The film won 'Goes to Cannes' Award in May 2024, the prize organized by Marché du Film spotlights work-in-progress projects, and guarantees a €10,000 minimum for international sales. It is sponsored by Sideral, a Spain-based studio. The film was also part of five-title selection curated by the Solothurn Film Festival, included among 35 in-progress projects spotlighted at 2024 Cannes Film Festival through Seven Goes To Showcases. These showcases were coordinated by the Marché du Film in collaboration with the Adelaide, Queer Screen – Mardi Gras Film Festival, Solothurn Goes to Cannes, Golden Horse Film Festival and Awards, and Tallinn Black Nights Film Festival. Additional presentations were made by the Hong Kong – Asia Film Financing Forum and Ventana Sur.

=== Stored data entries ===
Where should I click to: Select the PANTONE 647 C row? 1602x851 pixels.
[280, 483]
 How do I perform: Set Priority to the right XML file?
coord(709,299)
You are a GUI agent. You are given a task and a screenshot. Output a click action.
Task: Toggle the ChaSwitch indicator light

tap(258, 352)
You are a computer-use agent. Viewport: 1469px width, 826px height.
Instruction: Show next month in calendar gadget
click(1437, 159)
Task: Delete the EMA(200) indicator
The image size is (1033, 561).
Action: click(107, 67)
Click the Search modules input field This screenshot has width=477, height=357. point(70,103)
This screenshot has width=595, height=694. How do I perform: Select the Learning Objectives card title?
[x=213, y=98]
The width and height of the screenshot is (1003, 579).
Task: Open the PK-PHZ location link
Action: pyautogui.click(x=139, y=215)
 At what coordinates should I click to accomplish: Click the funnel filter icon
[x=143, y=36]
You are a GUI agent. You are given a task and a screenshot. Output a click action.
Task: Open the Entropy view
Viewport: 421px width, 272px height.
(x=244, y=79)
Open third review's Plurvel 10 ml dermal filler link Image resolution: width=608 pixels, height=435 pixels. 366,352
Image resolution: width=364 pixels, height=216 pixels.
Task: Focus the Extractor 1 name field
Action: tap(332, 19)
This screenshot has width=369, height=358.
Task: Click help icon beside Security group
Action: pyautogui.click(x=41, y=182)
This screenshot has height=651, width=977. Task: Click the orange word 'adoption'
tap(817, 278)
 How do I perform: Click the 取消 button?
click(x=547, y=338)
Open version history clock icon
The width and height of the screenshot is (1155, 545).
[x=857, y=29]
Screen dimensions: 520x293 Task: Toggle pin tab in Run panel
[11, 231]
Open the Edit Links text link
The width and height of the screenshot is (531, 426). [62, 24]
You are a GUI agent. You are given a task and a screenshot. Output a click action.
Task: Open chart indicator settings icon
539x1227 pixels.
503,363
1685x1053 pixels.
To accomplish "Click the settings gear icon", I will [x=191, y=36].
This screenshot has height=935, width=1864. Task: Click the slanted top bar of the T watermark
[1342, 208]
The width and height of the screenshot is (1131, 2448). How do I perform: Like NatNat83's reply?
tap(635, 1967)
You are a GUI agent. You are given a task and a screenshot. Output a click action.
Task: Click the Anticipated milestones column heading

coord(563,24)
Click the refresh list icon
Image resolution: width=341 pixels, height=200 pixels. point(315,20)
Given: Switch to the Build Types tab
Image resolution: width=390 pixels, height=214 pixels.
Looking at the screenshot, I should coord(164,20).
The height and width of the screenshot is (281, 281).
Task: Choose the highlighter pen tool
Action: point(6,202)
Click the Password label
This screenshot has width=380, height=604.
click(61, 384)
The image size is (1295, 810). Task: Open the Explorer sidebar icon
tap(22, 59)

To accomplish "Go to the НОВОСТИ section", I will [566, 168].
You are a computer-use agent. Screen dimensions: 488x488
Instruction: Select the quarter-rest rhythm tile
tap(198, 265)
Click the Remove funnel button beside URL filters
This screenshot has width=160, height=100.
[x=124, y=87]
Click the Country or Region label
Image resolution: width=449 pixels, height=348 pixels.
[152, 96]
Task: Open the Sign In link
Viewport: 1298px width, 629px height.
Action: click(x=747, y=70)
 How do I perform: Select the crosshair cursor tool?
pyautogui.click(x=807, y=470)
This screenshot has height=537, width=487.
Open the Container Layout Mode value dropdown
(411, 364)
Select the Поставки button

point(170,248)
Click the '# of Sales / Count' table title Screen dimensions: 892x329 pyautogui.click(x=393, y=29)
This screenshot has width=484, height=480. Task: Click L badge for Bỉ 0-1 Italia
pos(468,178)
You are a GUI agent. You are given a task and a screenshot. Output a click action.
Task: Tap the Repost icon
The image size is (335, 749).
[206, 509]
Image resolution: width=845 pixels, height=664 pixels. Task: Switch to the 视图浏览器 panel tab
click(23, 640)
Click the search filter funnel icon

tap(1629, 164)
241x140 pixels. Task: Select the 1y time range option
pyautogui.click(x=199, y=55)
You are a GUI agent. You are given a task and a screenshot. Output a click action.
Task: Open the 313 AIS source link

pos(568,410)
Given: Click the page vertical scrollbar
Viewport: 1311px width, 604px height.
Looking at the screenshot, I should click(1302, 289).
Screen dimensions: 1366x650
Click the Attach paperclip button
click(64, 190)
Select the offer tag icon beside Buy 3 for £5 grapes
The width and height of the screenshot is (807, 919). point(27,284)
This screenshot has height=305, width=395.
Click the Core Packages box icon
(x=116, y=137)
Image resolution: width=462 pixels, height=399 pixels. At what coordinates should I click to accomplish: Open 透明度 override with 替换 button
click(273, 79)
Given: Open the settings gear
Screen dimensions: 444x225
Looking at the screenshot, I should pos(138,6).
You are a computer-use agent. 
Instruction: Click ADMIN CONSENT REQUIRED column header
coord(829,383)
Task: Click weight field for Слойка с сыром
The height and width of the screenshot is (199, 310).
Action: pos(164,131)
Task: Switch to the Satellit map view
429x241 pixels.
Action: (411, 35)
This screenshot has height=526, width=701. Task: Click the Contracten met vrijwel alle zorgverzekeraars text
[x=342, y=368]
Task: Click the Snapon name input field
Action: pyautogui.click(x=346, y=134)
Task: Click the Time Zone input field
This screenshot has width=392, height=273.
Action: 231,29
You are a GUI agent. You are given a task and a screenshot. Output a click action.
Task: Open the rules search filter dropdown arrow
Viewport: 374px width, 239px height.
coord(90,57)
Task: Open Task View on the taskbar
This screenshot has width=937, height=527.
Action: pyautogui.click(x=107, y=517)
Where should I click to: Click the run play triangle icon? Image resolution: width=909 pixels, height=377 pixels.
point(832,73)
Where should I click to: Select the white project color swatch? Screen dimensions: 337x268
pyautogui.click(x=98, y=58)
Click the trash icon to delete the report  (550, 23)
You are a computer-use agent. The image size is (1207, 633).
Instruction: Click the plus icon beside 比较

=== EXPLORE THE MATERIAL ===
1. Say whether each statement below agrees with the film-award text, answering yes or no and quoting the deciding words of the text exactly: (a) The 'Goes to Cannes' Award guarantees a €10,000 minimum for international sales. (b) The award is sponsored by a studio based in France. (c) The Solothurn Film Festival curated a selection of five titles.
2. Reproduce the film-award text between "The film won" and "and Ventana Sur.", inclusive.

=== RESPONSES ===
1.
(a) Yes: "guarantees a €10,000 minimum for international sales"
(b) No: "It is sponsored by Sideral, a Spain-based studio."
(c) Yes: "five-title selection curated by the Solothurn Film Festival"

2.
The film won 'Goes to Cannes' Award in May 2024, the prize organized by Marché du Film spotlights work-in-progress projects, and guarantees a €10,000 minimum for international sales. It is sponsored by Sideral, a Spain-based studio. The film was also part of five-title selection curated by the Solothurn Film Festival, included among 35 in-progress projects spotlighted at 2024 Cannes Film Festival through Seven Goes To Showcases. These showcases were coordinated by the Marché du Film in collaboration with the Adelaide, Queer Screen – Mardi Gras Film Festival, Solothurn Goes to Cannes, Golden Horse Film Festival and Awards, and Tallinn Black Nights Film Festival. Additional presentations were made by the Hong Kong – Asia Film Financing Forum and Ventana Sur.